(Originally published July 5, 2007)
Fan Is Short for Fanzilla
Prince once said that he doesn't like to refer to his admirers as "fans" because "fan" is short for fanatic, and he views his supporters as "friends" rather than insane people. If that's true, then Prince and I are the kind of friends where I buy his products and have to pay at least $75 to be within 1000 feet of him, and we are always separated by large body guards and metal gates. Come to think of it, I could use more friends like that -- ones who will buy my product and from whom I can be separated by large mens and metal fences. I'll have to work on that.
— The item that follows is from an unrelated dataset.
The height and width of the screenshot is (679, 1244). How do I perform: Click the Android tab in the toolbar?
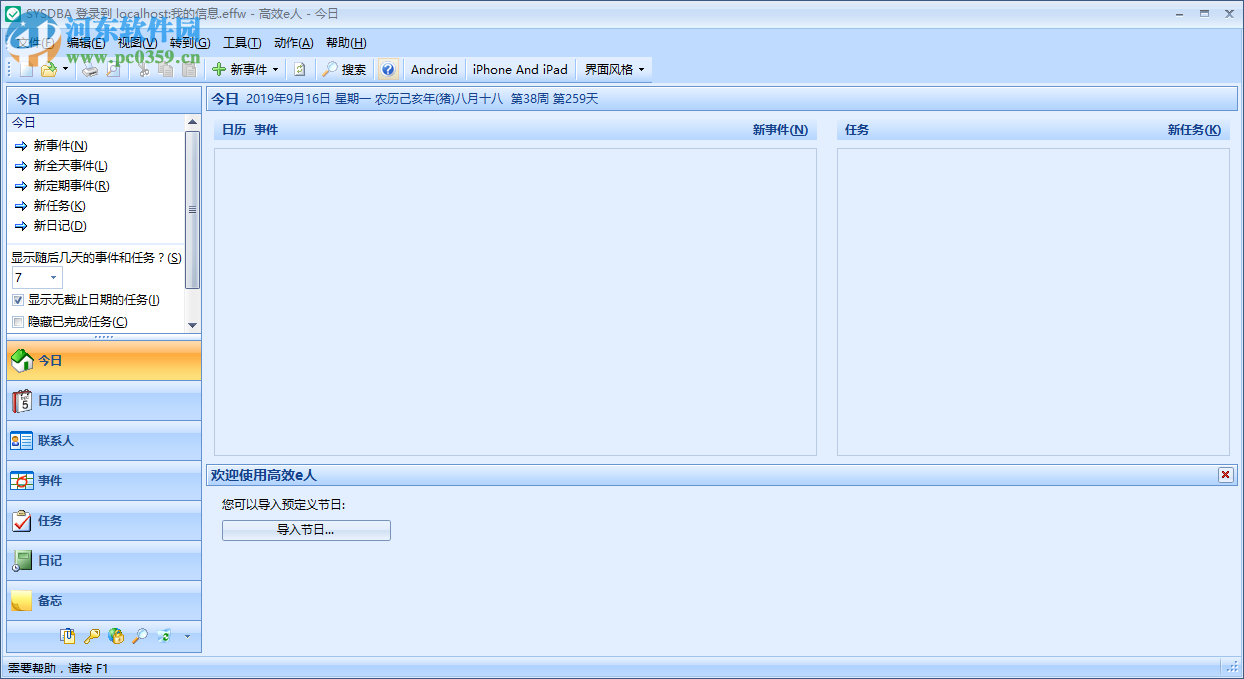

The thing Prince has wrong, other than putting out too many albums and renaming himself as that symbol, and is that many fans are in fact crazy. There is a little of the crazy in each of us as we deal with our fandom, whether it's watching the blurred images of the Winter Olympics through no reception in a college dorm room, knowing that the Charlotte move that Michelle resurrected was originally from the Sonja Henie era of skating, camping overnight for tickets to anything, or trawling YouTube to find the routines of Klimova and Ponomarenko from the early 1990s. So, as much as I love When Doves Cry and all of the songs he wrote with Sheila E., Prince has got it wrong -- fan is short for fanatic, and most fans have some crazy fanaticism in them (and some of them are short, too).
So, here, we will explore the ins and outs of fandom, largely in skating, but also in other venues. Is there such a thing as non-crazy fandom? If so, where is the line? Does it stop at having a small collection of newspaper clippings, or is everything up to devoting all of one's spare time and money to support one's object of admiration fair game? Also, what is up with Dick Button?